The noise appears to be quantized. This is likely to be the result of numerical instability in the model. My guess is that a floating-point number somewhere, possibly the actual output sample value, is either becoming very large or very small (probably the former), such that its resolution is very low. The various levels of quantization in the output probably differ only by one bit in that particular number.

Either way, when generating audio, there is a parameter called "sample_temperature" that effectively acts as a damping coefficient. It is set to 1 by default.
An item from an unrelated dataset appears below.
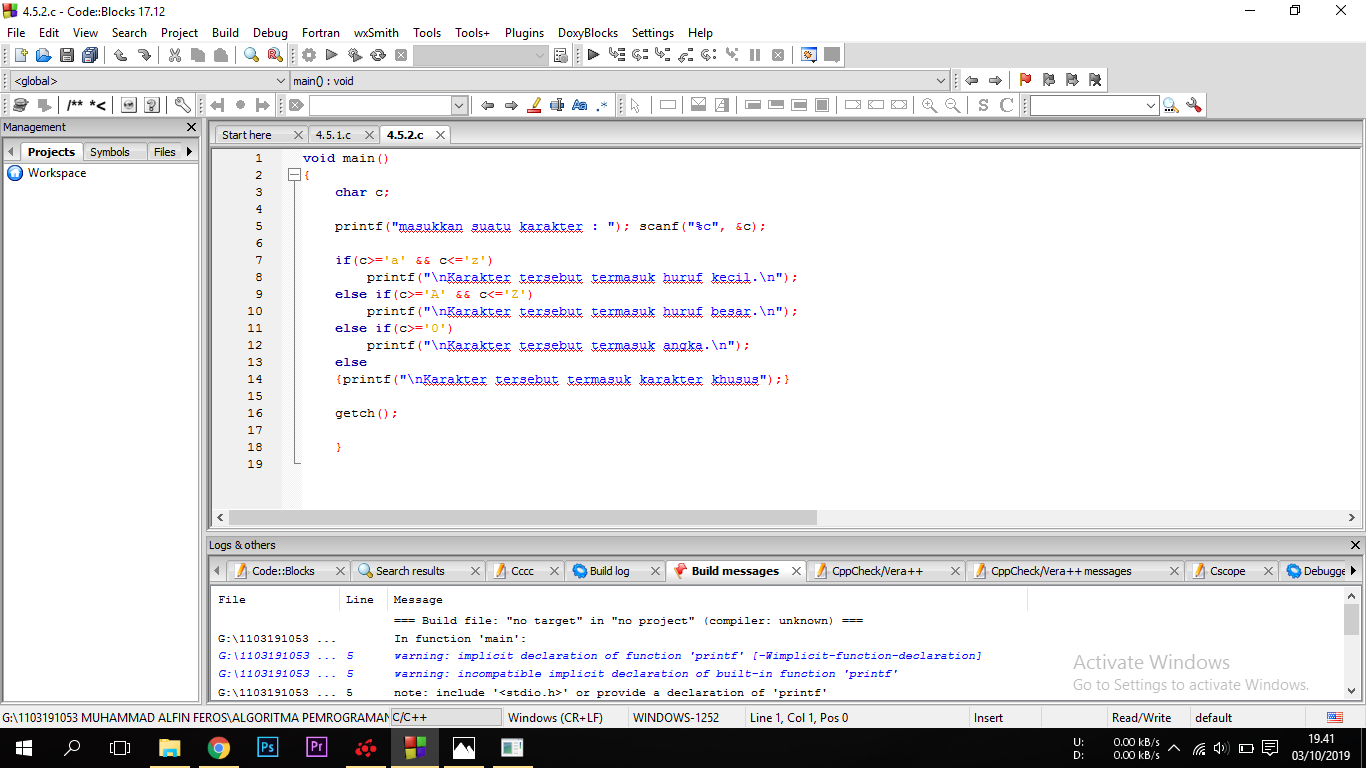Collapse the code fold at line 2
Setting it too low, e.g. 0.5, causes the model to output silence, or for slightly higher values, small bits of piano-like sounds interspersed with silence. There is a sweet-spot, roughly around 0.9 or 0.95, where the model rarely becomes unstable, and rarely outputs unwarranted periods of silence. Here is the pre-trained model with sample-temperature of 0.95:


Example 2: SampleRNN trained on Beethoven sonatas for 400 000 iterations and sampled with a temperature of 0.95, demonstrating that the model sounds somewhat better with more training, and that the model becomes more stable with lower temperature. It is interesting to observe that, although it does sound piano-like, and hints of cadences and trills can be heard, the note attacks are completely missing, making it sound more like a memory of a piano.

Up until this point, I had only generated 20-second samples, so to see if the stability continues, I generated 2 samples of 20 minutes each.
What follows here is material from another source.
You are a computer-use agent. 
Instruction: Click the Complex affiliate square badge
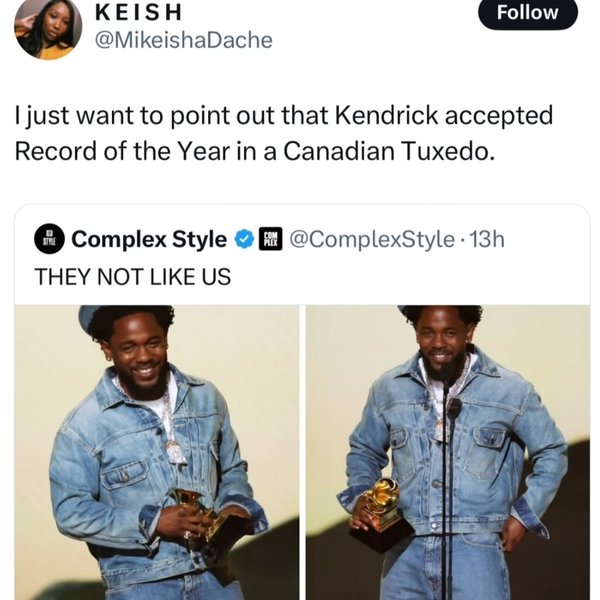[271, 239]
Figure 2: Two 20-minute audio files made using SampleRNN trained on Beethoven sonatas for 400 000 iterations and sampled with a temperature of 0.95 and 0.90, respectively.

The first, using a temperature of 0.95, generated less than 10 seconds of piano-like sounds, followed by 20 minutes of noise interspersed by a few moments that look like they could be piano-like but are in fact just noise. The last few minutes are a square wave at the Nyquist frequency, i.e. alternating high and low samples. I generated 5 more 5-minute files with the same parameters, and three of them exploded within 1 to 4 minutes, and 2 did not explode.
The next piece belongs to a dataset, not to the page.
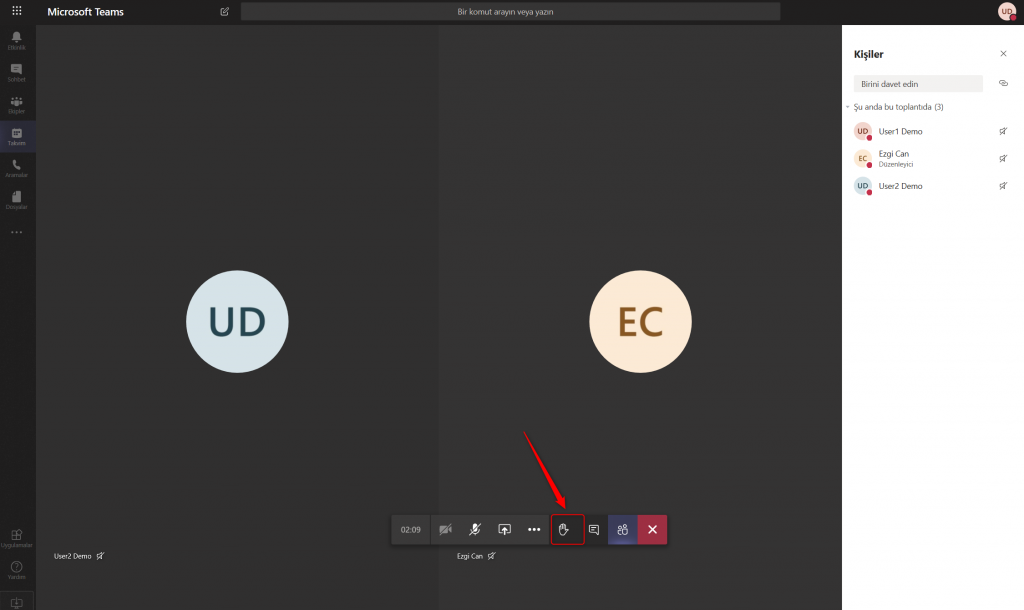1024x610 pixels.
Task: Go to Ekipler teams section
Action: click(x=17, y=104)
The second 20-minute audio file used a temperature of 0.9. It has about 7 minutes of piano-like sounds at the beginning and end of the file. These sounds are notably lacking in dynamic range, with very prominent wax-paper noise, particularly during quieter sections. This is at least in part a side-effect of the lower sampling temperature. Linear compression was used to train this model (the default), and perhaps μ-law would mitigate this. The middle section is low-ish amplitude noise. I can't tell if this is the same quantized noise that has just been squashed down by normalization, or if it fundamentally different. I suspect the former. Both audio files have strange DC offsets. If I understand, each sample in the file is normalized against the mean and standard deviation of all previous samples. It might be better to use a sliding window, perhaps in conjunction with a high-pass filter.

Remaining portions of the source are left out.